Reproduce every record below exactly as written, but leave out any pictures.

-*-*-

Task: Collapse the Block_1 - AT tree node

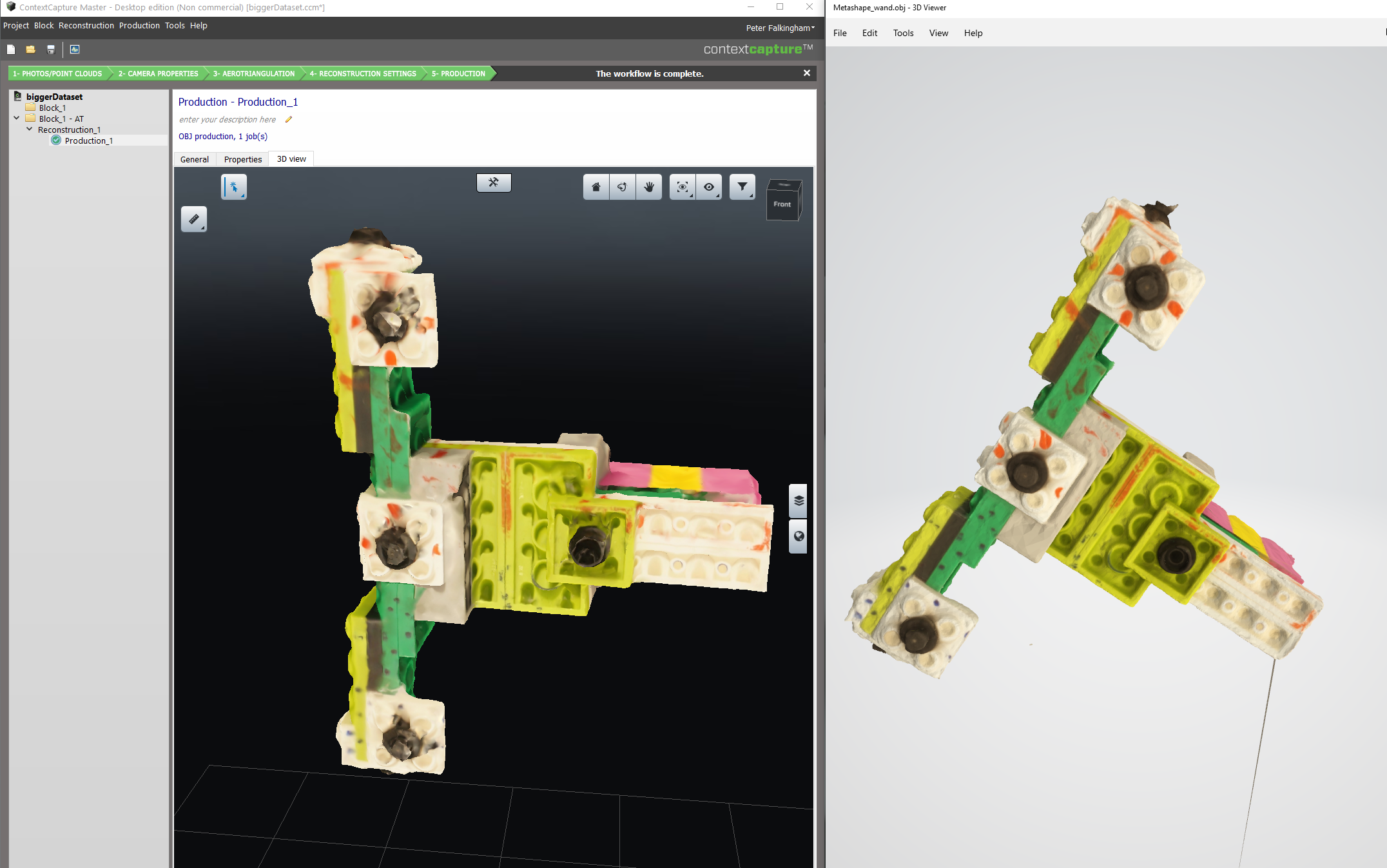Action: point(17,119)
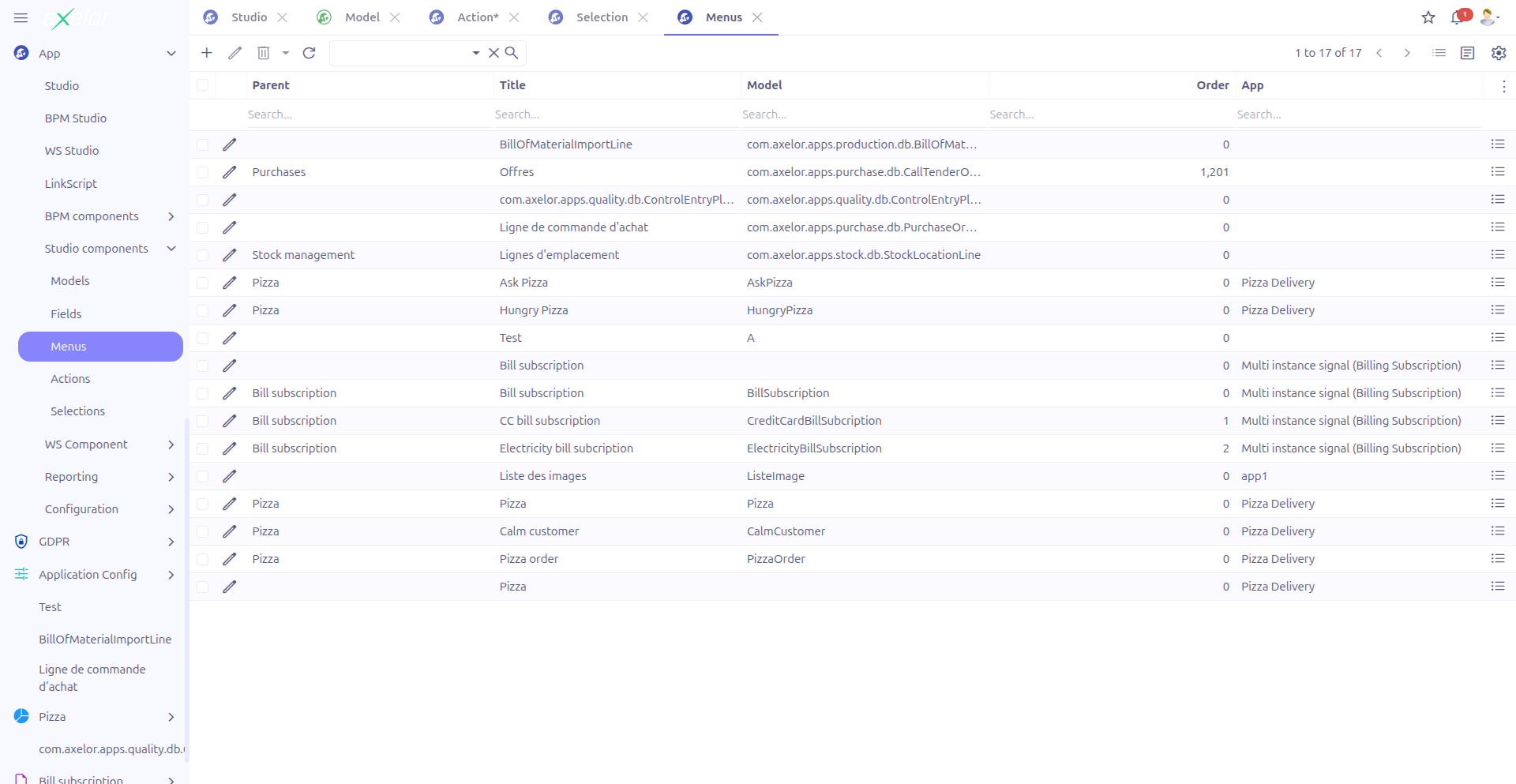
Task: Switch to the Selection tab
Action: [x=602, y=17]
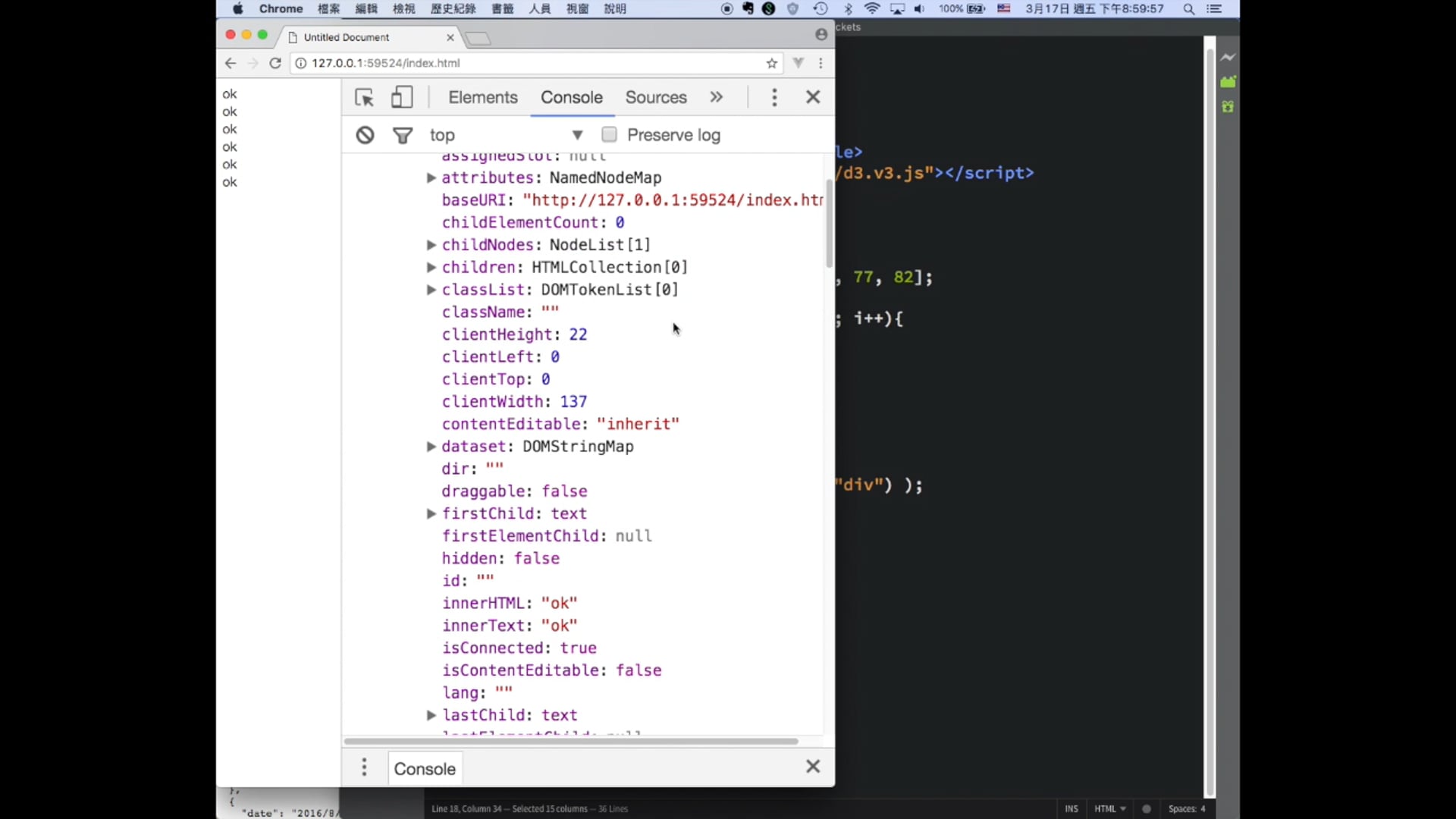The height and width of the screenshot is (819, 1456).
Task: Open DevTools three-dot customize menu
Action: (x=774, y=97)
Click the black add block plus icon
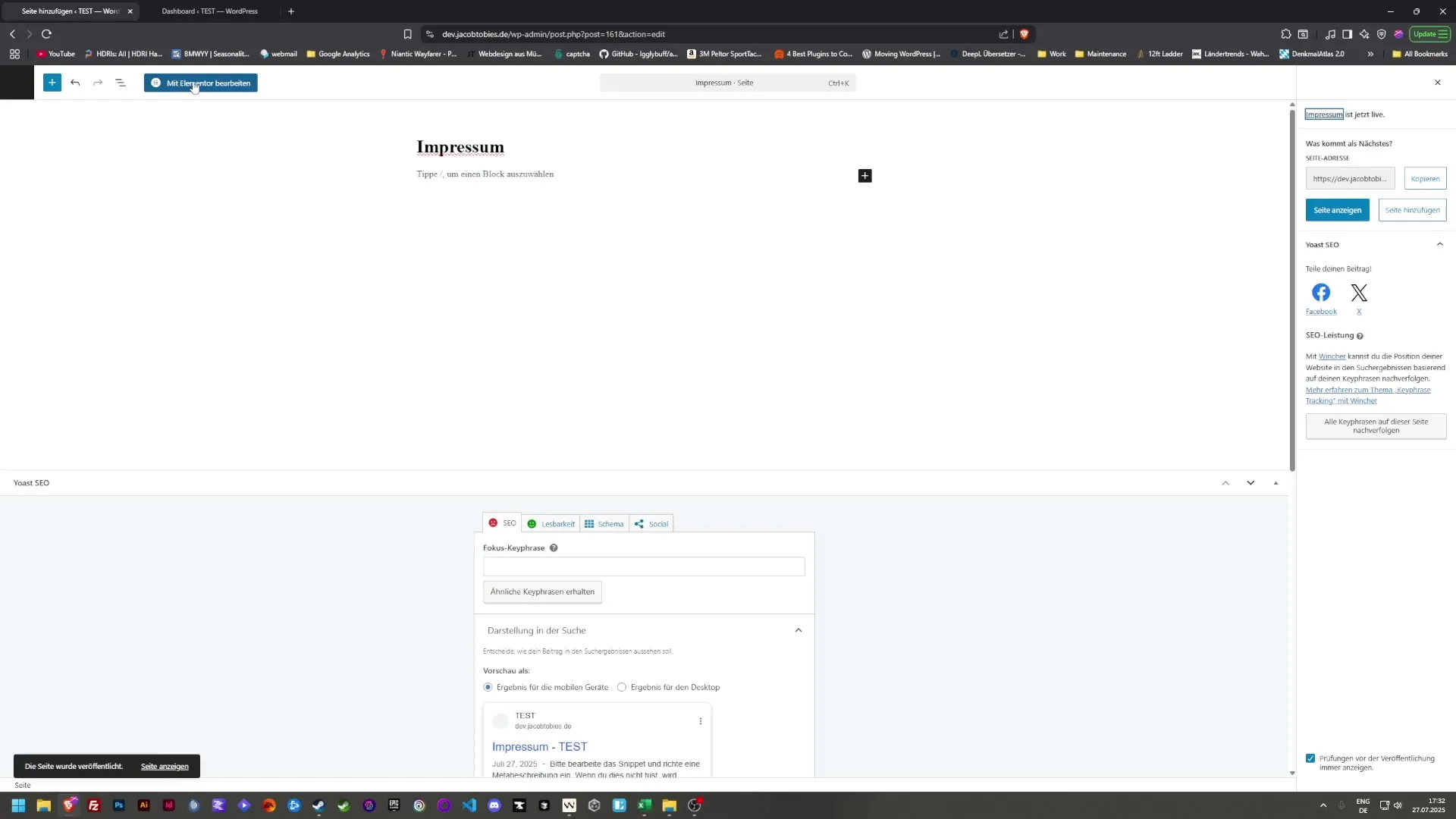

-*-*-

> **Task response**
Task: Collapse the Block_1 - AT tree node

Action: point(17,119)
Task: Switch to the Selection tab
Action: [x=602, y=17]
The height and width of the screenshot is (819, 1456).
Task: Open DevTools three-dot customize menu
Action: (x=774, y=97)
Click the black add block plus icon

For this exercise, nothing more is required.